▶ _WHAT IS NEEDED_
Please rewrite the listing below with "Where should I click to" replaced by "Where do I click to" everywhere it occurs, changing nothing else. Leave the pictures out of your answer.

Records from a pointing dataset
=======
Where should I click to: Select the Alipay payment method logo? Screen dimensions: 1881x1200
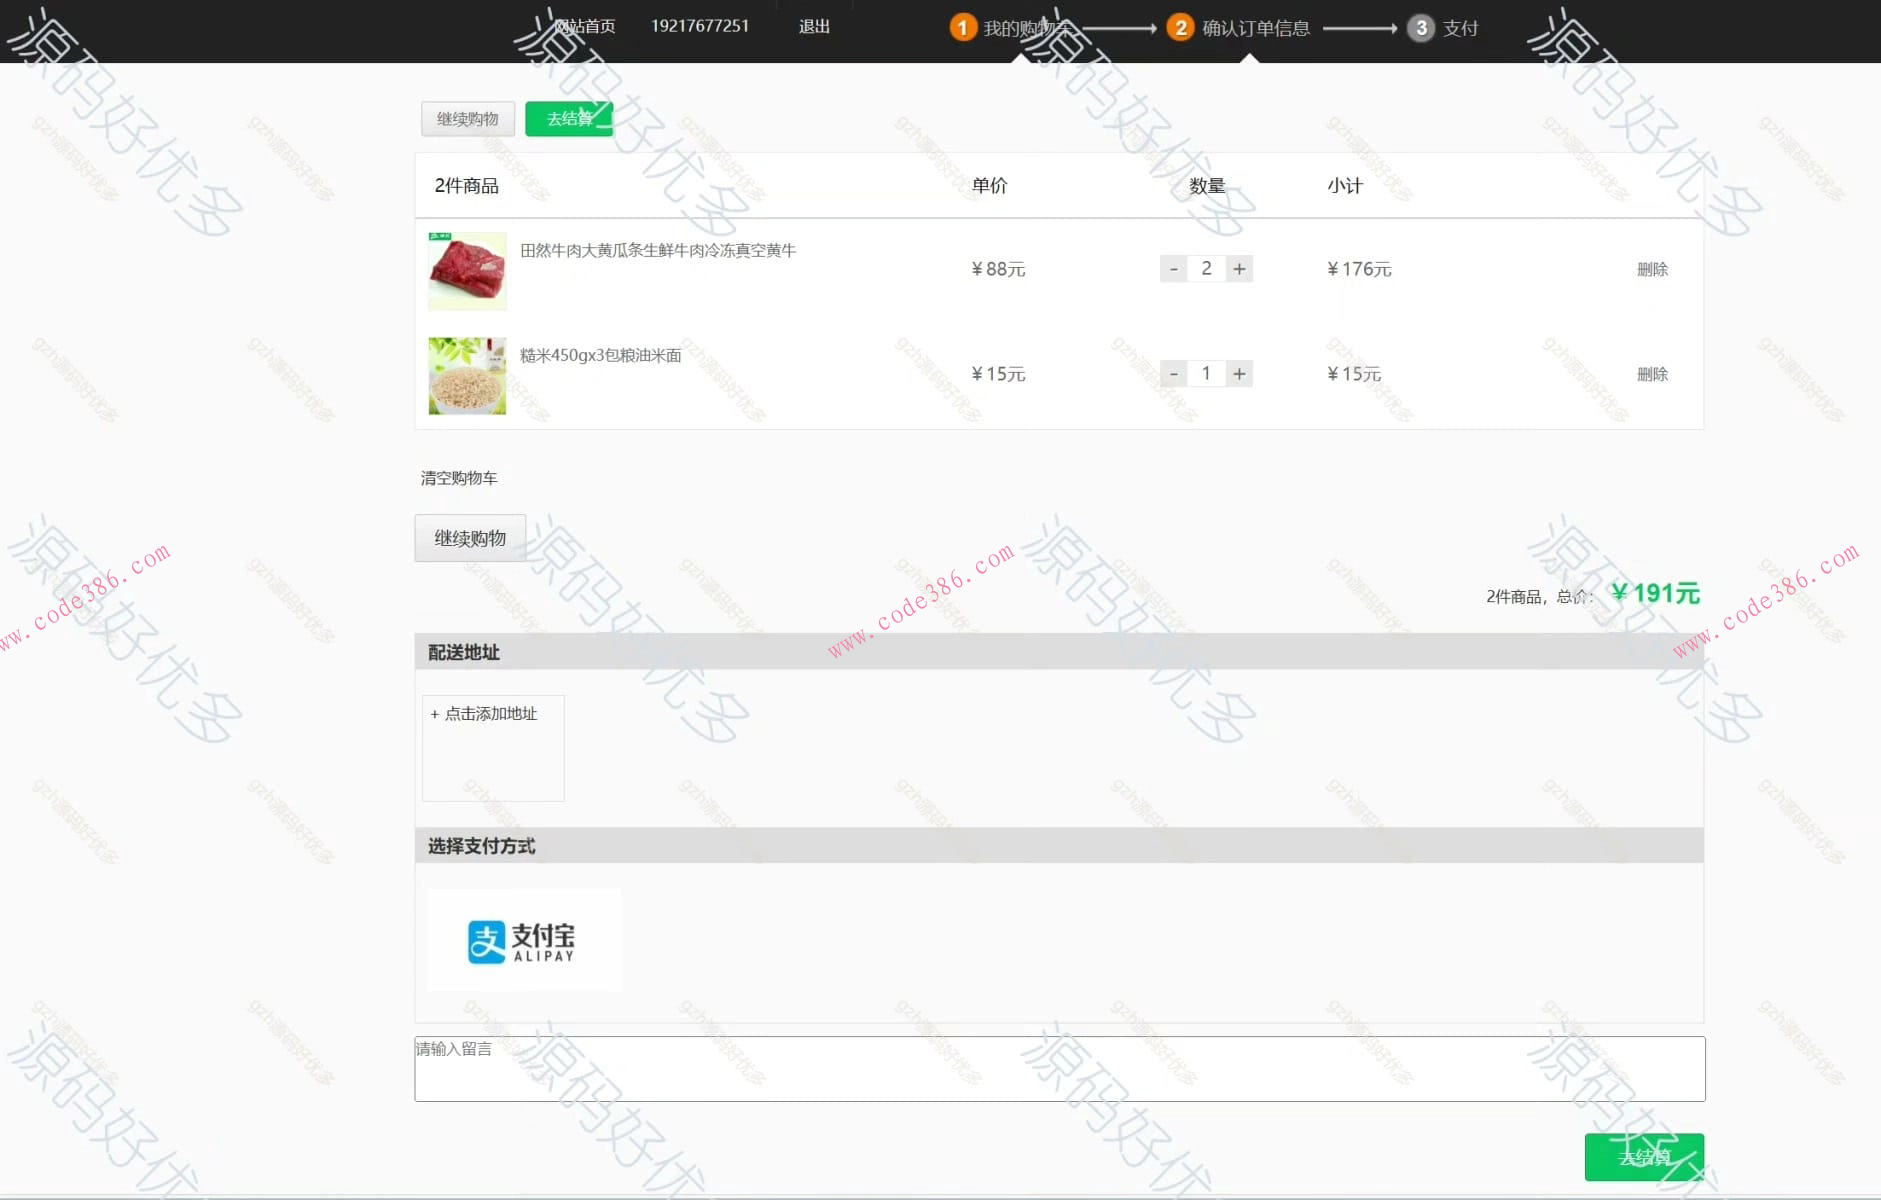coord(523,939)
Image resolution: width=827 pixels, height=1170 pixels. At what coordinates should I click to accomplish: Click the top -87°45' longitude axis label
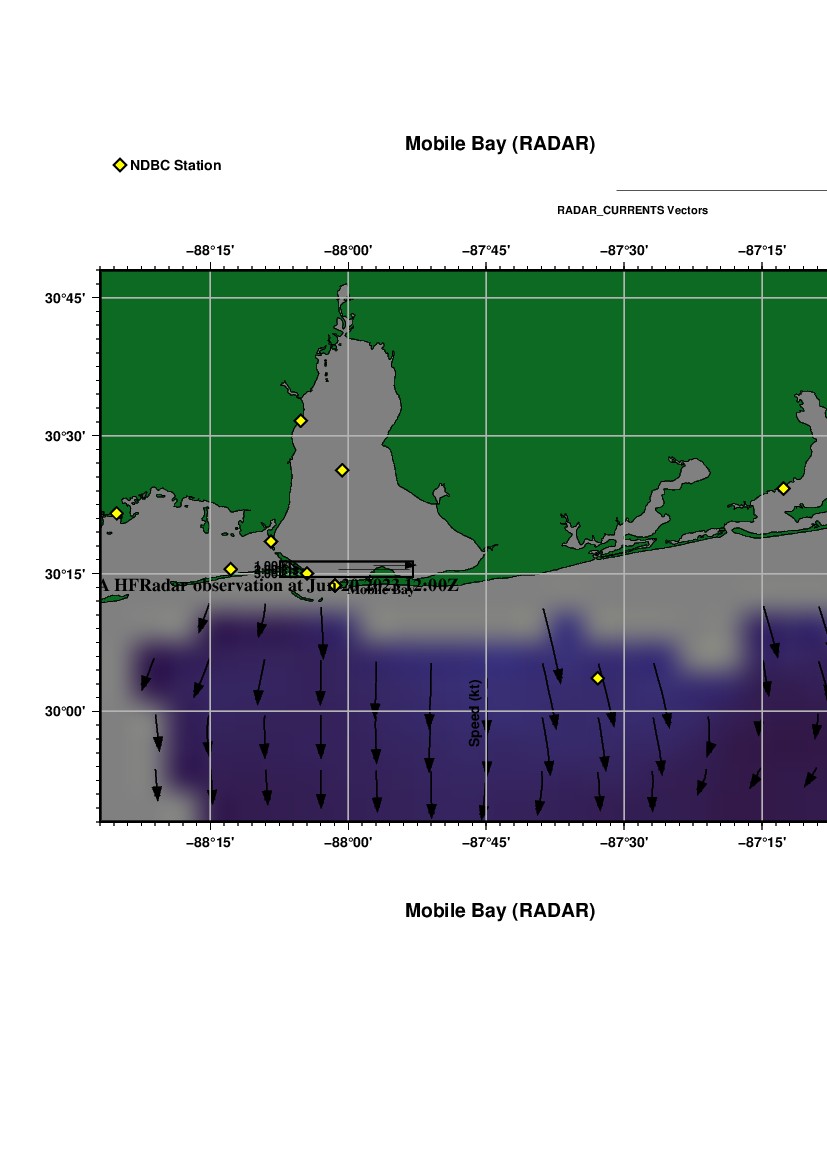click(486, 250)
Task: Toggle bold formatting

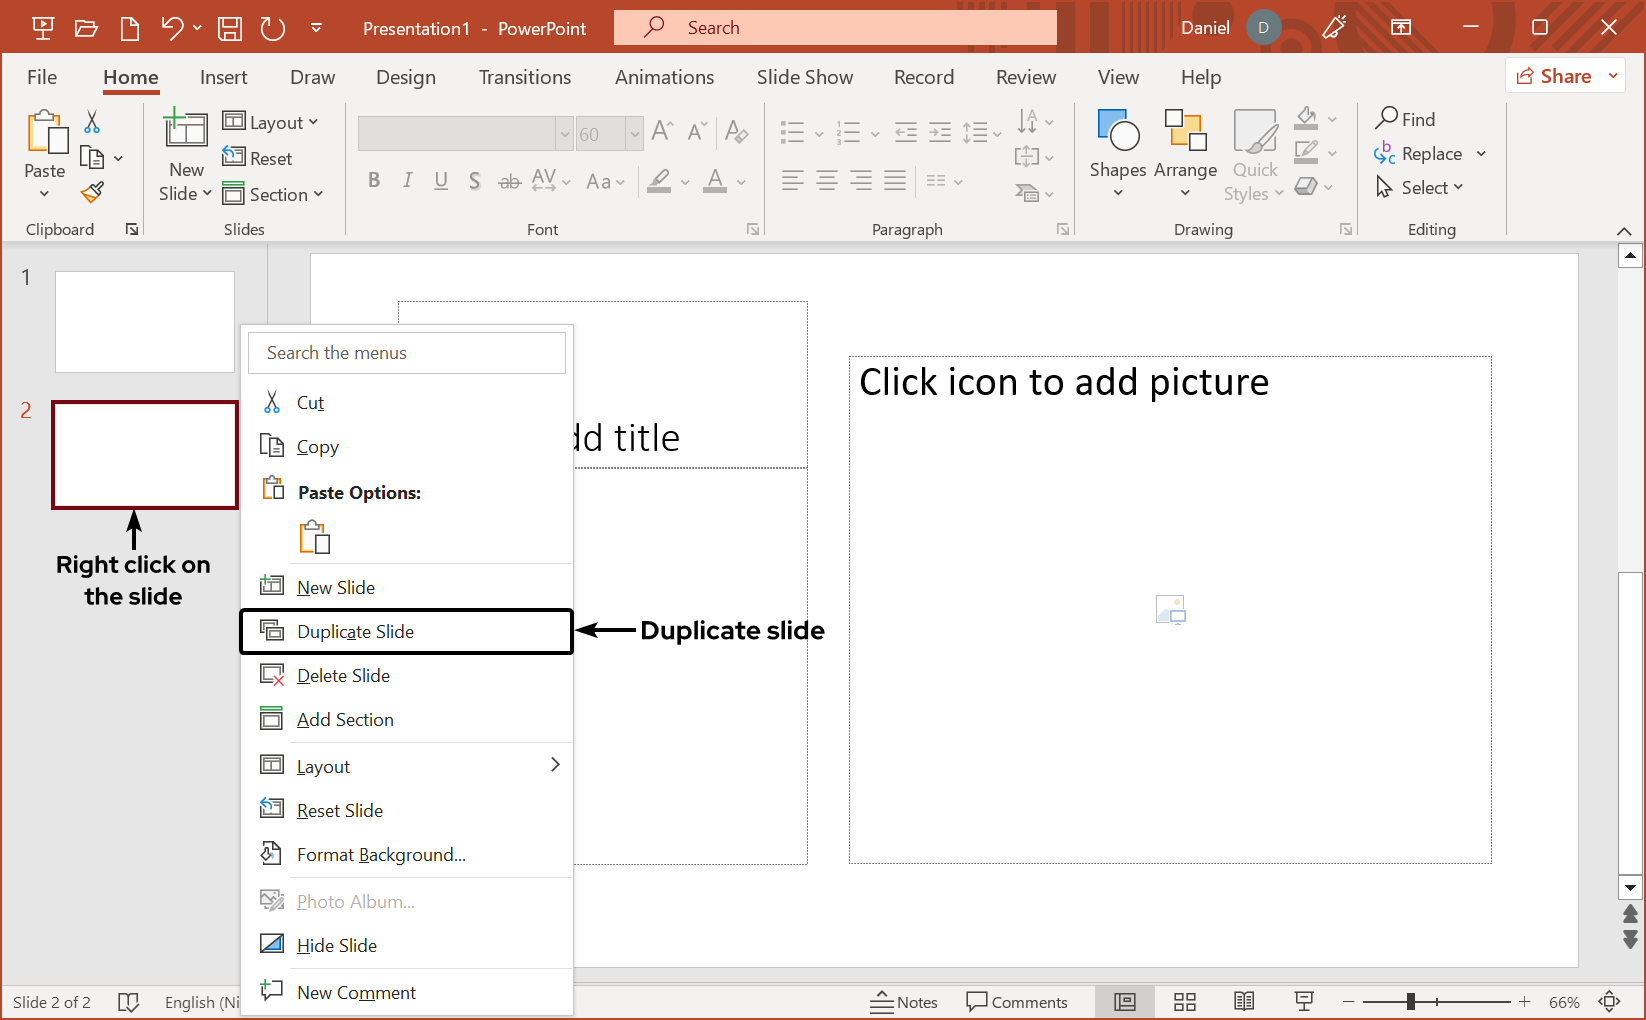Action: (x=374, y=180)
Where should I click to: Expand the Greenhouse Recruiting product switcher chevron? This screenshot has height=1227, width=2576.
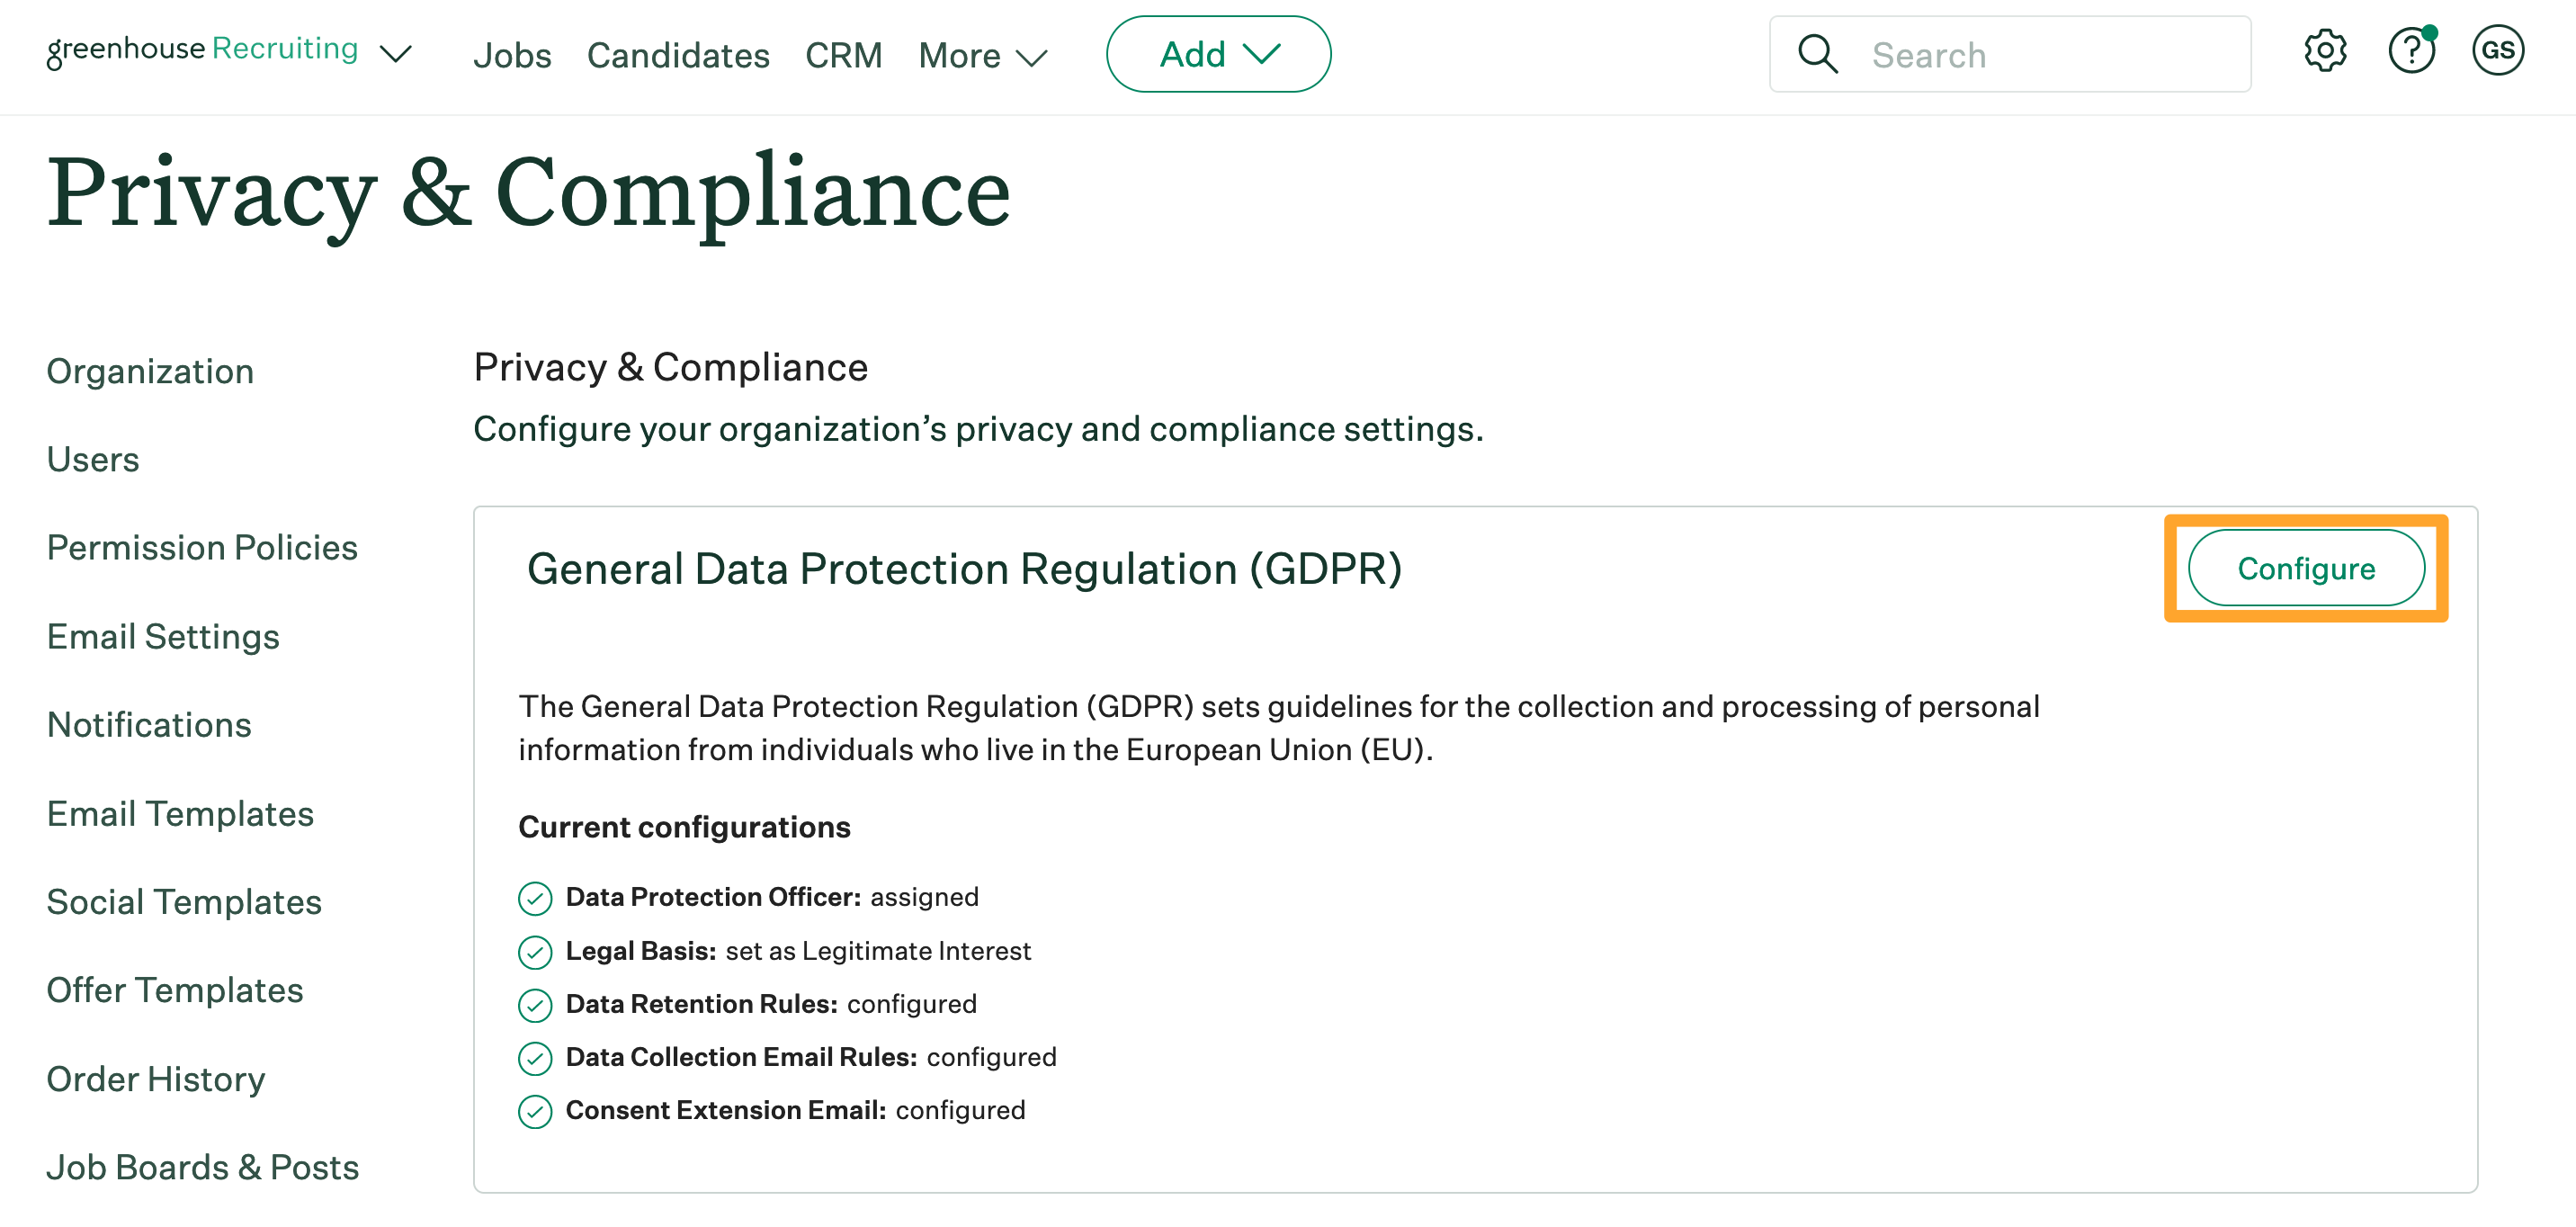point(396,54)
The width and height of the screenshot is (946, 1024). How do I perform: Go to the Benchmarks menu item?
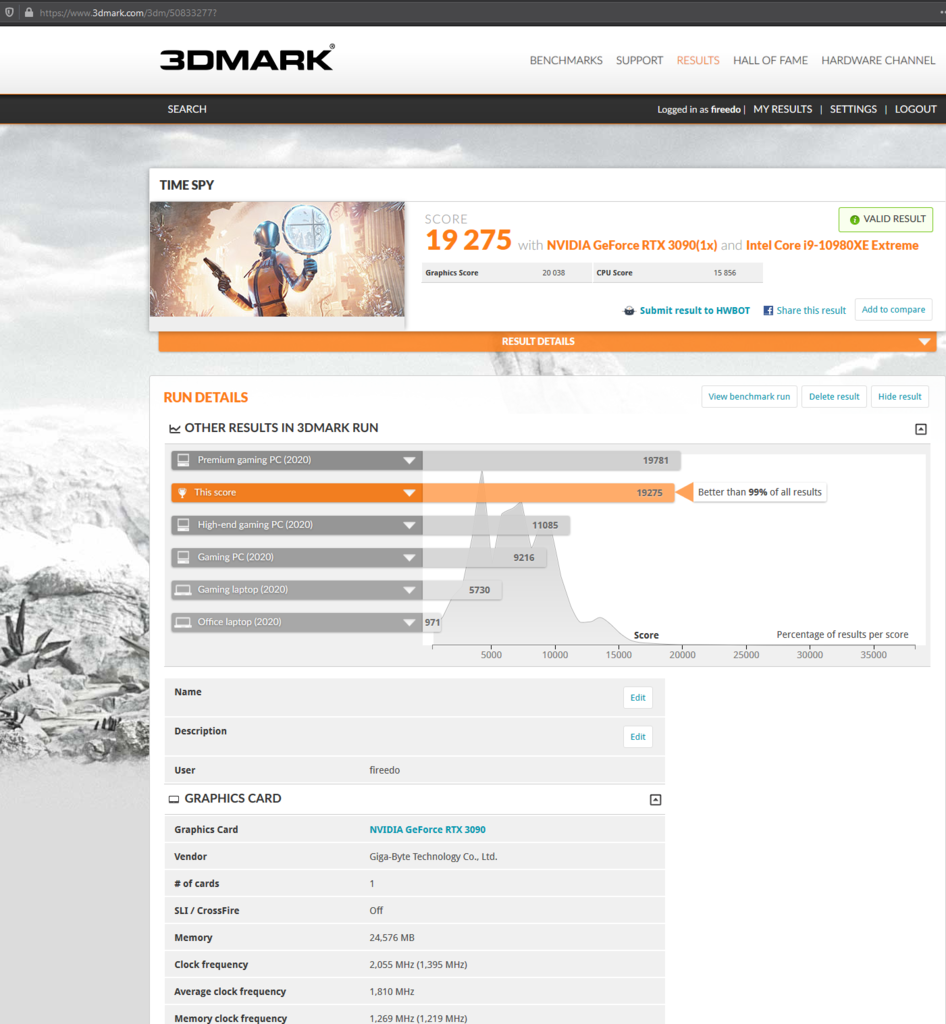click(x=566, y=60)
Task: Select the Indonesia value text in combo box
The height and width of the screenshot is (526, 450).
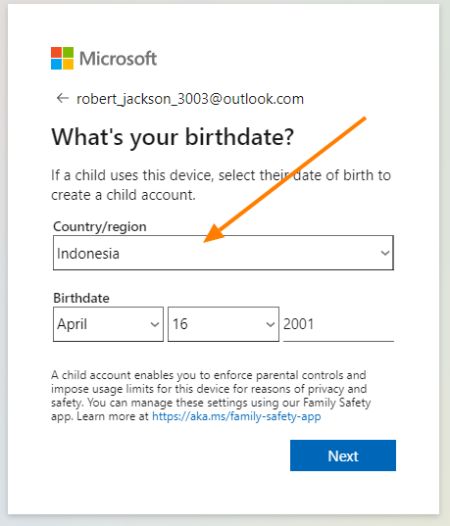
=======
▶ _RESPONSE TO THE TASK_
Where do I click to: Select the Alipay payment method logo? Screen dimensions: 1881x1200
coord(523,939)
Image resolution: width=827 pixels, height=1170 pixels. At what coordinates should I click to accomplish: Click the top -87°45' longitude axis label
click(486, 250)
Task: Toggle bold formatting

Action: (x=374, y=180)
Where do I click to: Expand the Greenhouse Recruiting product switcher chevron? This screenshot has height=1227, width=2576.
point(396,54)
The width and height of the screenshot is (946, 1024). How do I perform: Go to the Benchmarks menu item?
click(x=566, y=60)
Task: Select the Indonesia value text in combo box
The height and width of the screenshot is (526, 450).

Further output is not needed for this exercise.